- Masterton with the Minnesota North Stars during the 1967-68 season
- Born: August 13, 1938 Winnipeg, Manitoba, Canada
- Died: January 15, 1968 (aged 29) Edina, Minnesota, U.S.
- Height: 6 ft 0 in (183 cm)
- Weight: 189 lb (86 kg; 13 st 7 lb)
- Position: Centre
- Shot: Right
- Played for: Minnesota North Stars
- National team: United States
- Playing career: 1961–1968

= Bill Masterton =

Canadian ice hockey player (1938–1968)

William John Masterton (August 13, 1938 – January 15, 1968) was a Canadian–American professional ice hockey player who was a centre in the National Hockey League (NHL) for the Minnesota North Stars in 1967–68. He is the only player in NHL history to die as a direct result of injuries suffered during a game.

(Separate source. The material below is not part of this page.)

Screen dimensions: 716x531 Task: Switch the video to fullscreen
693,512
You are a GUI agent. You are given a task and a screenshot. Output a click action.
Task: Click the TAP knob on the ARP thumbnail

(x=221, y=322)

He died following a hit during a January 13, 1968, contest against the Oakland Seals. Years later, an analysis by The Toronto Star found his brain was already severely damaged from an earlier untreated concussion, and that the January 1968 hit triggered massive head trauma that ultimately killed him.

A college standout with the Denver Pioneers, Masterton was a member of National Collegiate Athletic Association (NCAA) championship teams in 1960 and 1961, was twice an NCAA All-Star and was the most outstanding player of the 1961 NCAA men's ice hockey tournament. He briefly played in the Montreal Canadiens organization before settling in Minnesota where he played senior ice hockey. The NHL's 1967 expansion offered an opportunity to play for the newly founded North Stars, for whom he scored the first goal in the franchise's history.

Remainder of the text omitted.